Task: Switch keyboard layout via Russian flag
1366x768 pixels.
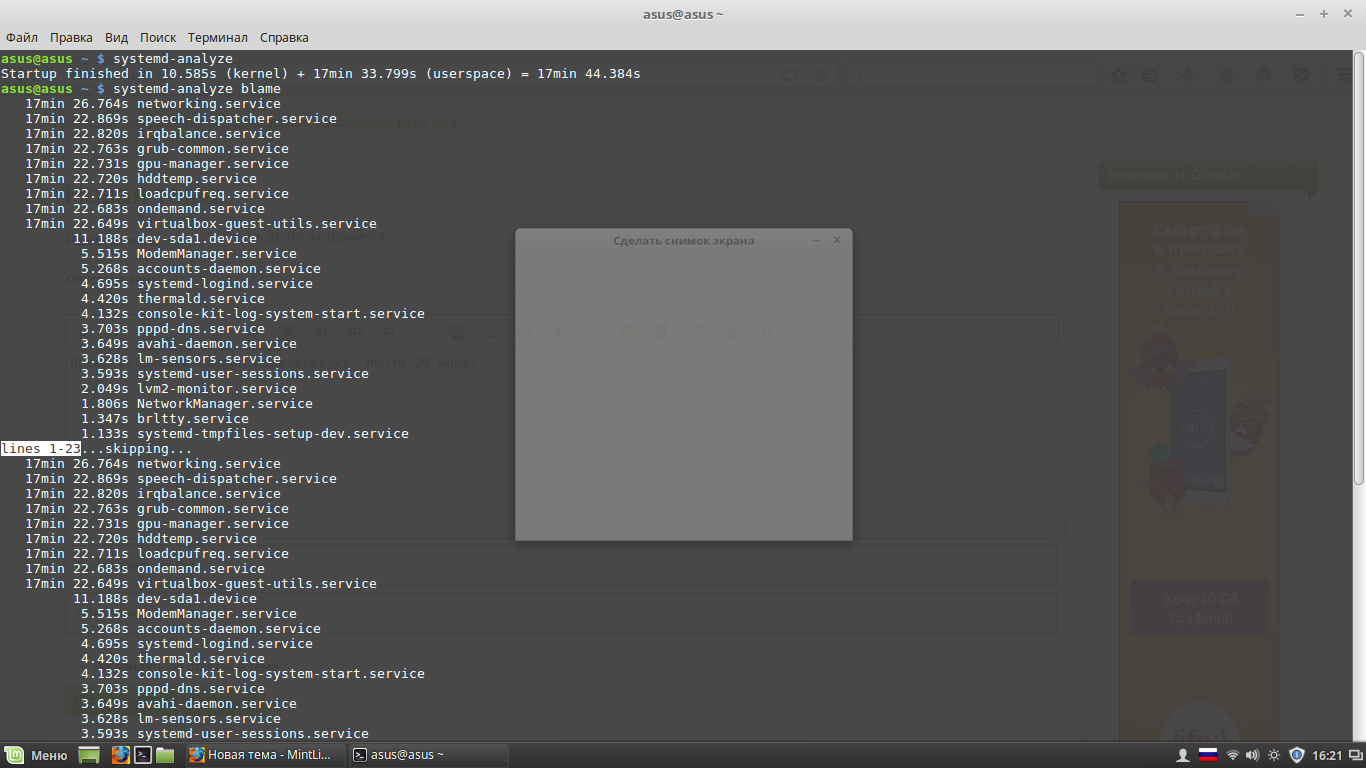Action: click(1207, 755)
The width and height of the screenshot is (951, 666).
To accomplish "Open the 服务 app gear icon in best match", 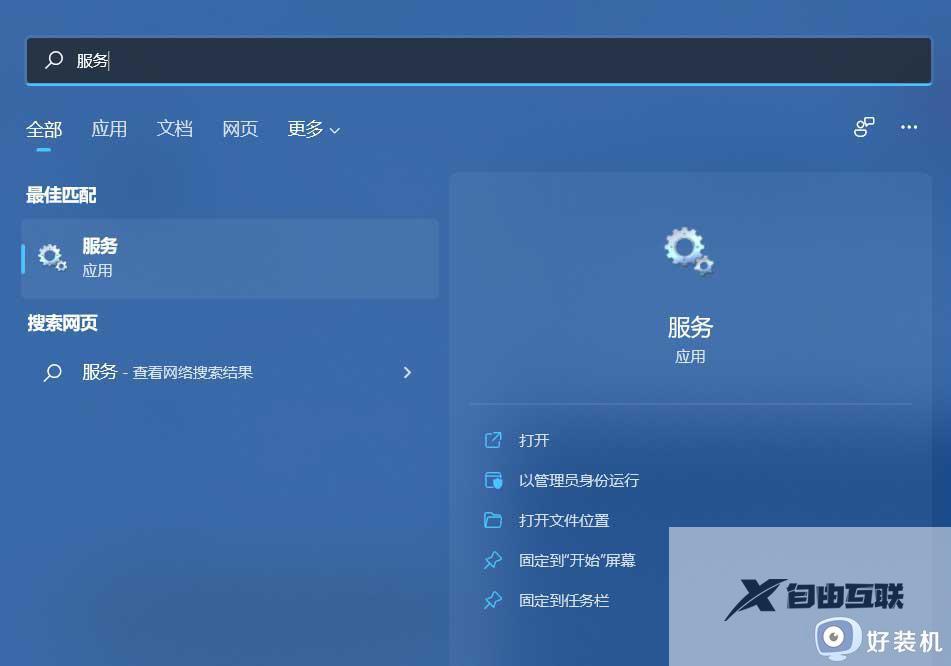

****

Assigned task:
Print every line above once more, exactly. Omit the pictures.

Response:
Task: Switch keyboard layout via Russian flag
1366x768 pixels.
Action: click(1207, 755)
The width and height of the screenshot is (951, 666).
To accomplish "Open the 服务 app gear icon in best match", 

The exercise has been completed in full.